Databend GIS Upgrade: Spatial Index Now Available, Spatial Query Performance Up to 8.3x Faster
baishenApr 22, 2026
Databend Spatial Index is officially live! Leveraging R-Tree and Hilbert Clustering optimizations, it significantly accelerates range scans and spatial JOINs, delivering up to an 8.3x performance boost. This release completes a vital piece of the puzzle for large-scale GIS analytics, providing powerful native support for LBS, logistics, and IoT sectors.
When working on GIS, LBS, logistics tracking, or IoT spatial analysis, everyone runs into the same problem:
Being able to store spatial data doesn't mean spatial queries are fast enough.
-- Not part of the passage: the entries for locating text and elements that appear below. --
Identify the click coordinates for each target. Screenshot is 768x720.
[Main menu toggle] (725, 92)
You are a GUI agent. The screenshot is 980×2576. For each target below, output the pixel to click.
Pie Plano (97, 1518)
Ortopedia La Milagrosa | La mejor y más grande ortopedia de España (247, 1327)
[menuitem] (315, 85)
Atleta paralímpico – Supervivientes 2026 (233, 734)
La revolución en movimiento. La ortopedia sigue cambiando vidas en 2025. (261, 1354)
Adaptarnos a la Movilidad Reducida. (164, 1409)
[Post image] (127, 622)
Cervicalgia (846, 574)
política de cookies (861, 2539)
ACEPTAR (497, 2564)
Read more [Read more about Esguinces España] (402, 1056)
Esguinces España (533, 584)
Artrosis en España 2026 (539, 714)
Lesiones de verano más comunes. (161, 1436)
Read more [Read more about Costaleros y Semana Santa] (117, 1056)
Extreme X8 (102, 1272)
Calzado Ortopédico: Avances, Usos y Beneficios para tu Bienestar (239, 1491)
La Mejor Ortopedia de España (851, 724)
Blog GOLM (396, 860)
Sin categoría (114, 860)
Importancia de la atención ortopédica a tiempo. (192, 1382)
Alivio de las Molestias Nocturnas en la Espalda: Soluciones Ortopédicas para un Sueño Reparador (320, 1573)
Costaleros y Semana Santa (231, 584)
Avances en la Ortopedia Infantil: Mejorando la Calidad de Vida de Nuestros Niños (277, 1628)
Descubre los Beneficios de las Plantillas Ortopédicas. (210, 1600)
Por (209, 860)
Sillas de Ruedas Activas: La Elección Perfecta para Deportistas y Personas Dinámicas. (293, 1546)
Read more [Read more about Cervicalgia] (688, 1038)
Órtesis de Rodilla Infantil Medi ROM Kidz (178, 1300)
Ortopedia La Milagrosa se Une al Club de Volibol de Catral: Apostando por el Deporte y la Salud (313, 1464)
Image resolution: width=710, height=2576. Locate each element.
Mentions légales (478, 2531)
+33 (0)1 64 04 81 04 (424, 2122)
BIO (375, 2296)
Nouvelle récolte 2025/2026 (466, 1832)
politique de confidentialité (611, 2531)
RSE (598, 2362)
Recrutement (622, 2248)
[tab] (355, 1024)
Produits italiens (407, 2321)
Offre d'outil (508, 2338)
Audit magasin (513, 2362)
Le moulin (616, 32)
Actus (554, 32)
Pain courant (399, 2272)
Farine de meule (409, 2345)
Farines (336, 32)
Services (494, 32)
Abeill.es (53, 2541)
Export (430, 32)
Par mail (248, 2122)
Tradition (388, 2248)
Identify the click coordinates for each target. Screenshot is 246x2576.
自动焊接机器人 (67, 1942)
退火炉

Especially as data volume grows, range filtering, proximity lookups, and spatial JOINs tend to slow down quickly. Without a dedicated spatial index, even the most powerful spatial functions struggle to support real production workloads.
Databend now officially ships spatial index support, providing native acceleration for large-scale spatial data queries. Built on the classic and efficient R-Tree structure, Databend can index
Geometry
In the SpatialBenchmark standard test suite, Databend spatial index delivers up to 8.3x performance improvement in typical scenarios.
Why Do GIS Workloads Require Spatial Indexes?
Spatial data is fundamentally different from ordinary structured data.
In practice, the most common operations are not simple equality lookups, but rather:
- Querying objects within a given region
- Querying objects within a certain distance of a point
- Determining whether two spatial objects intersect or contain each other
- Performing spatial join analysis across two spatial tables
Without index support, these queries typically fall back to full table scans. The result:
- Slow queries: Response time climbs noticeably as data volume increases
- High resource consumption: Spatial computation drives up CPU and I/O usage
- Unable to support real-time workloads: Nearby search, trajectory analysis, and spatial joins can't run at low latency
Spatial indexes are not a nice-to-have — they are the critical step that takes GIS capability from "usable" to "production-ready."
Databend GIS: Filling the Critical Gap
Databend has long natively supported both
GEOMETRY
GEOGRAPHY
For example:
ST_GeomFromText
ST_Distance
ST_Area
ST_Intersects
ST_Transform
These capabilities already support spatial data storage, parsing, transformation, and computation.
The newly released spatial index fills the remaining gap in Databend's GIS query performance, making large-scale spatial analysis genuinely viable in production.
How Does the Databend Spatial Index Accelerate Queries?
The core design of Databend's spatial index can be summarized in three layers:
1. Foundation: Bounding Box
BBox (Bounding Box, or minimum bounding rectangle) is the fundamental data unit of Databend's spatial index. It uses a compact and efficient four-dimensional coordinate structure to represent a rectangular extent in 2D space — lightweight to compute and ideal for high-speed spatial filtering. A standard BBox consists of four double-precision floating-point values representing the left, bottom, right, and top boundary extremes of a geometry in the 2D plane, in the fixed format:
(minX, minY, maxX, maxY)
Whether the original geometry is a Point, LineString, or Polygon, this unified structure reduces spatial relationship checks between complex geometries to simple rectangle intersection and containment tests — requiring only a few numeric comparisons, at a fraction of the cost of operating directly on complex geometries.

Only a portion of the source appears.